## AIM OF THE TASK
Write out the rows below without any change, from the row containing "How do I perform: Add Chanchito to the cart?" through the last row, inclusive.
>>
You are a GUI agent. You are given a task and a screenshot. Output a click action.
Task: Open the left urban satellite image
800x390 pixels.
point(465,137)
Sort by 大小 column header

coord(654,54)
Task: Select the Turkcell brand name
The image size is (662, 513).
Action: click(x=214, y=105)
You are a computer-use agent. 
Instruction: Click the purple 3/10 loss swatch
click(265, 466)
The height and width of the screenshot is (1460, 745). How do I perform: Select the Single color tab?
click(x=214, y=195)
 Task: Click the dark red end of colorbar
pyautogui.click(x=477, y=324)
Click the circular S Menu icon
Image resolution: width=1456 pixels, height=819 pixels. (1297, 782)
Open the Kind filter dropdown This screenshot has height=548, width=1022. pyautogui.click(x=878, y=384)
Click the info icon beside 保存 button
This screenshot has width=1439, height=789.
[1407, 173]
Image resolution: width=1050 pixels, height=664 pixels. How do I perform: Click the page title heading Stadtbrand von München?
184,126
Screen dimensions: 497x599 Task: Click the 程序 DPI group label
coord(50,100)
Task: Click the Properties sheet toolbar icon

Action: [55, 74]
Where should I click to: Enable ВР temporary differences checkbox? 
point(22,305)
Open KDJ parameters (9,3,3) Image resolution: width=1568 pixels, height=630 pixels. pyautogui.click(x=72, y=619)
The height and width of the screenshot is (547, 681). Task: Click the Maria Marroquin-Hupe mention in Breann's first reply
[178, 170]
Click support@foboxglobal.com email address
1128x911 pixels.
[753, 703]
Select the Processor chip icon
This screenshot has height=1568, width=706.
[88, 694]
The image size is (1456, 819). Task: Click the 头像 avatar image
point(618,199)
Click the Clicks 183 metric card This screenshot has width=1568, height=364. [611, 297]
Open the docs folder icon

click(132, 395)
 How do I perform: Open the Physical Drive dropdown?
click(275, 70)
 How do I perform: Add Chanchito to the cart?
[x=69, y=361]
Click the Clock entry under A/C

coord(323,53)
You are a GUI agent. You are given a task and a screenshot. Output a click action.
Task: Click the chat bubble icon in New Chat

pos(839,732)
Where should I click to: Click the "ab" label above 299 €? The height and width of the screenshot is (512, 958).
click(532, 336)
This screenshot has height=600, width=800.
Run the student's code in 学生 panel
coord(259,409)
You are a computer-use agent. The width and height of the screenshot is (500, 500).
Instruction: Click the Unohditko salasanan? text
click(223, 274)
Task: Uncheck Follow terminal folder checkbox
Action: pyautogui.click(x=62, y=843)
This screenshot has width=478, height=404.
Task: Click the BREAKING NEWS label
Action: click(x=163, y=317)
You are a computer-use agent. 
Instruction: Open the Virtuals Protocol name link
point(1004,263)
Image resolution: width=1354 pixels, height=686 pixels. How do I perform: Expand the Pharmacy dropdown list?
<<
## EXERCISE SOLUTION
 How do I perform: Add Chanchito to the cart?
[x=69, y=361]
Click the Clock entry under A/C

coord(323,53)
You are a GUI agent. You are given a task and a screenshot. Output a click action.
Task: Click the chat bubble icon in New Chat

pos(839,732)
Where should I click to: Click the "ab" label above 299 €? The height and width of the screenshot is (512, 958).
click(532, 336)
This screenshot has height=600, width=800.
Run the student's code in 学生 panel
coord(259,409)
You are a computer-use agent. The width and height of the screenshot is (500, 500).
Instruction: Click the Unohditko salasanan? text
click(223, 274)
Task: Uncheck Follow terminal folder checkbox
Action: pyautogui.click(x=62, y=843)
This screenshot has width=478, height=404.
Task: Click the BREAKING NEWS label
Action: click(x=163, y=317)
You are a computer-use agent. 
Instruction: Open the Virtuals Protocol name link
point(1004,263)
Image resolution: width=1354 pixels, height=686 pixels. How do I perform: Expand the Pharmacy dropdown list?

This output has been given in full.